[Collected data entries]
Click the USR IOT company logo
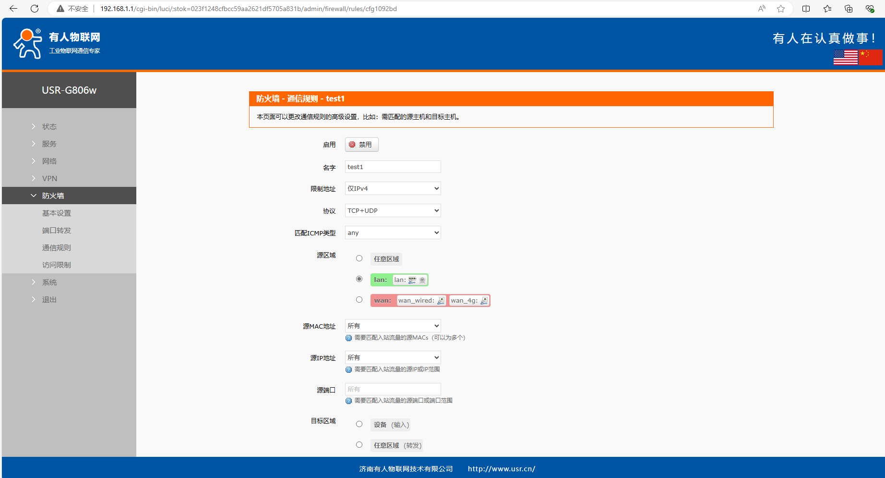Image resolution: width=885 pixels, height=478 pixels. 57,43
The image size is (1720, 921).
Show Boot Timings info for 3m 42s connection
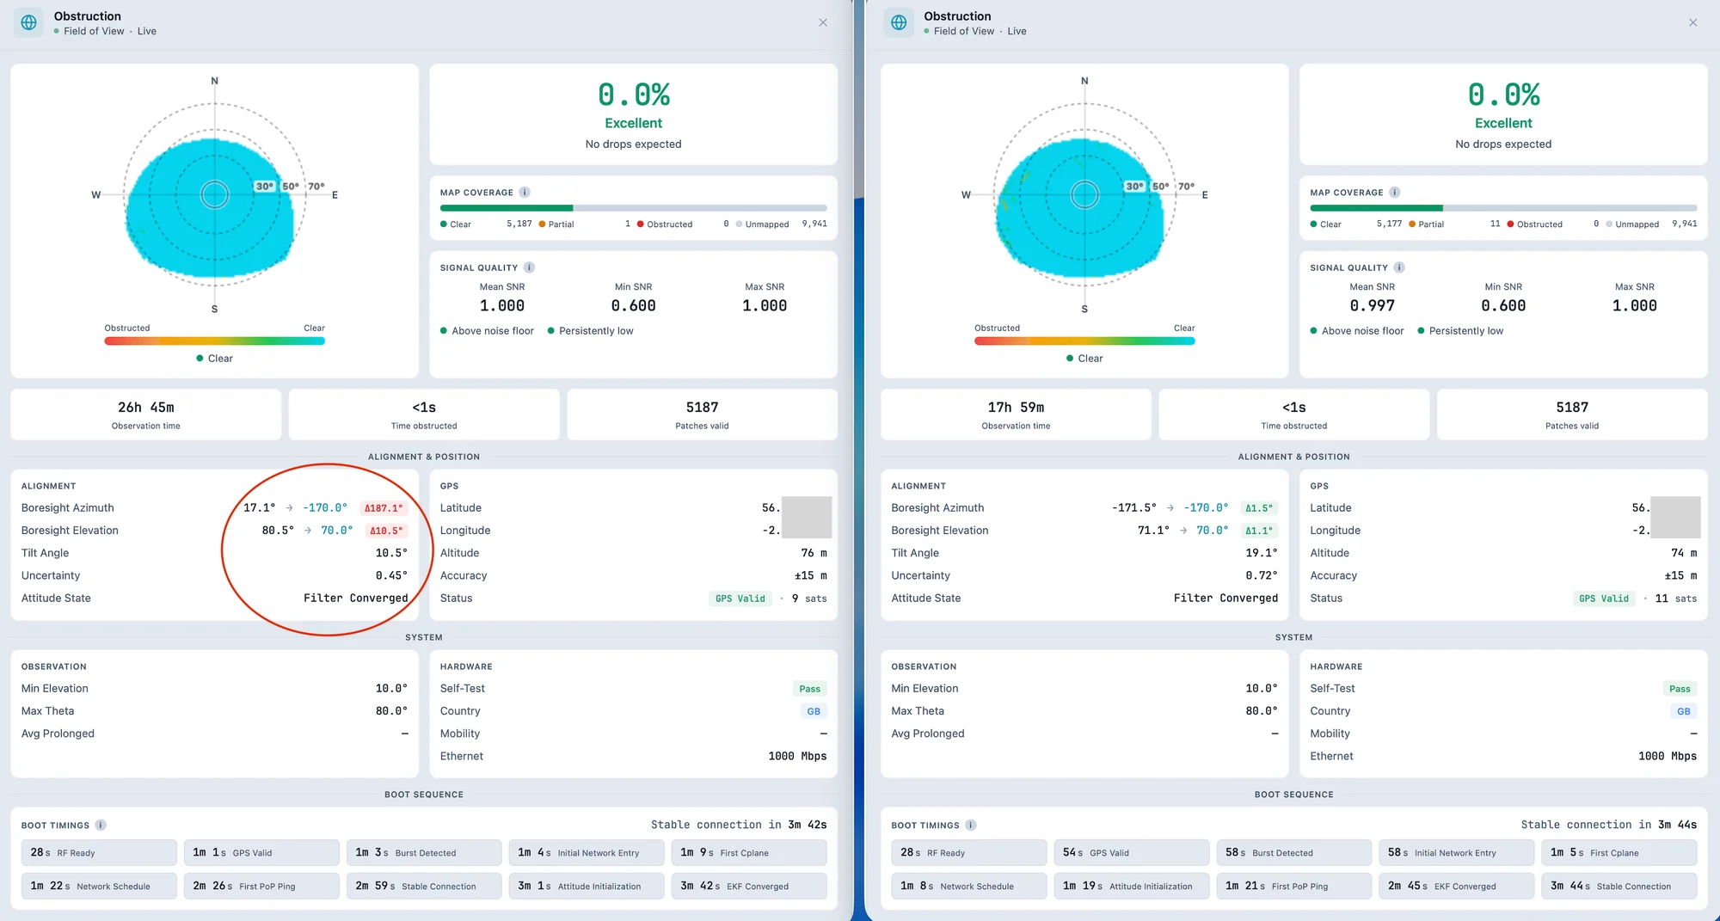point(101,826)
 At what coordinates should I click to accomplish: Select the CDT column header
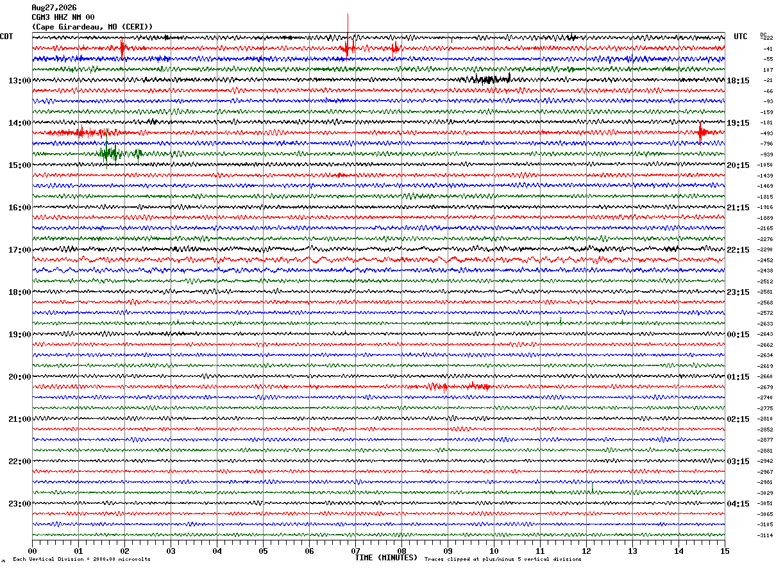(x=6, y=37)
==
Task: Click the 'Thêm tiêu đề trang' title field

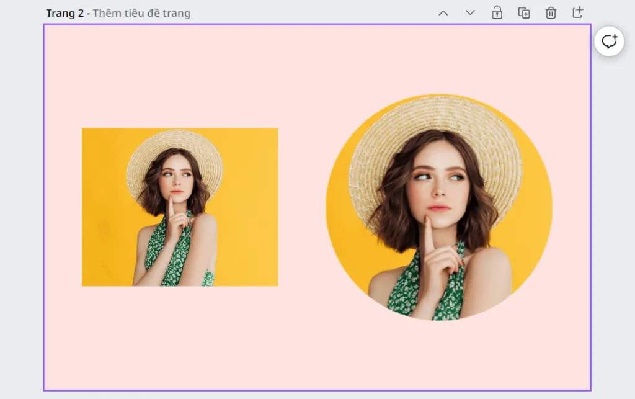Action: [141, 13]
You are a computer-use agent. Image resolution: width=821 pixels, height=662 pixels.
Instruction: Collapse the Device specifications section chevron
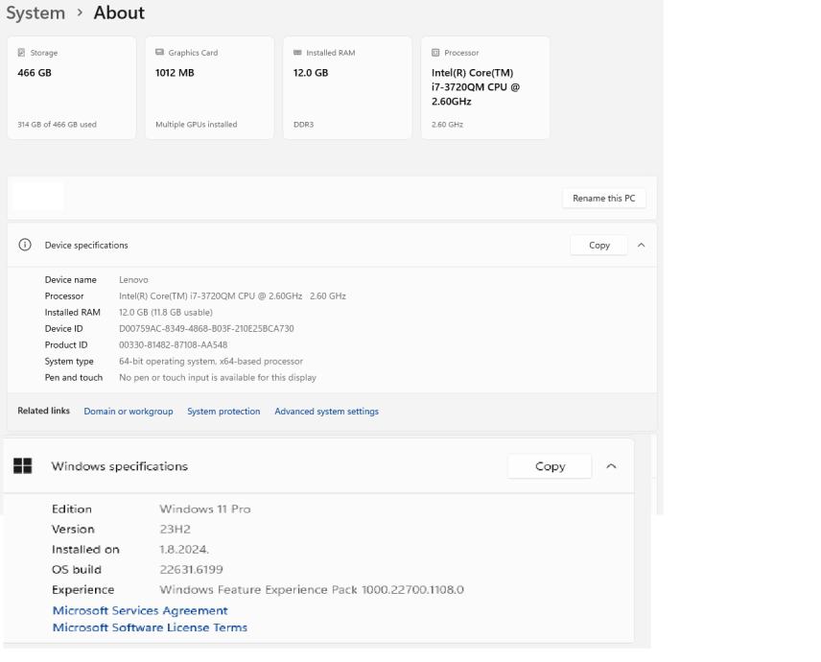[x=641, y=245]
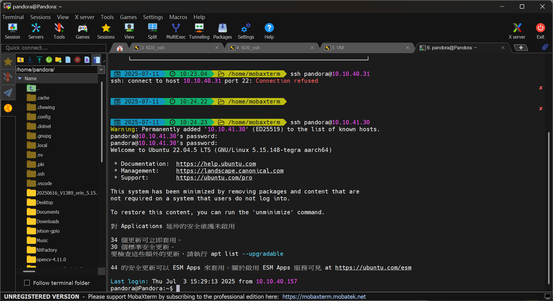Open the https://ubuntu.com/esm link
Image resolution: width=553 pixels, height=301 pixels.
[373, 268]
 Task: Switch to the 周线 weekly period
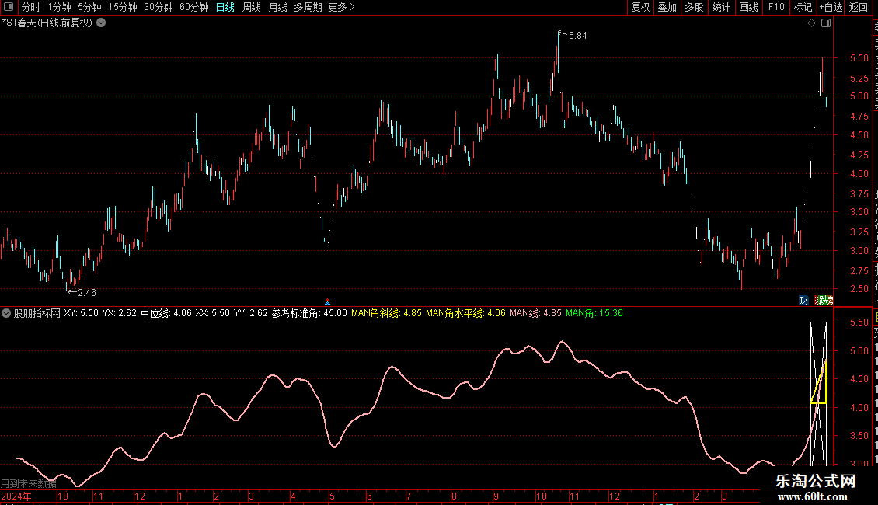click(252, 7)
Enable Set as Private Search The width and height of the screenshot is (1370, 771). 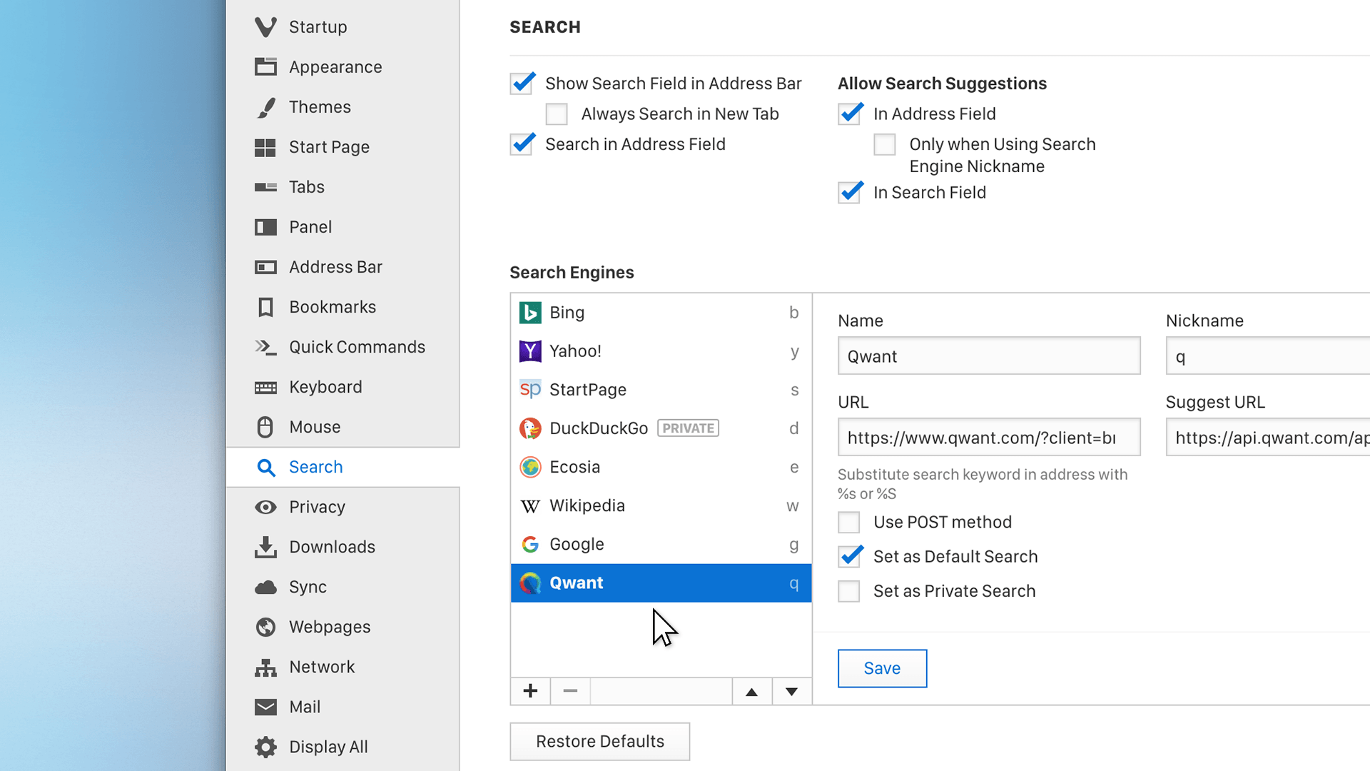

The task:
Reproduce the records above verbatim, from the line that contains "Task: Click the" through the line that contains "Enable Set as", including both of those lines. Omit the pictures from your answer.

Solution for this exercise:
Task: Click the 'Thêm tiêu đề trang' title field

Action: [141, 13]
You are a computer-use agent. Image resolution: width=821 pixels, height=662 pixels.
Instruction: Collapse the Device specifications section chevron
[x=641, y=245]
Open the https://ubuntu.com/esm link
Image resolution: width=553 pixels, height=301 pixels.
[373, 268]
 Task: Switch to the 周线 weekly period
click(252, 7)
Enable Set as Private Search The width and height of the screenshot is (1370, 771). 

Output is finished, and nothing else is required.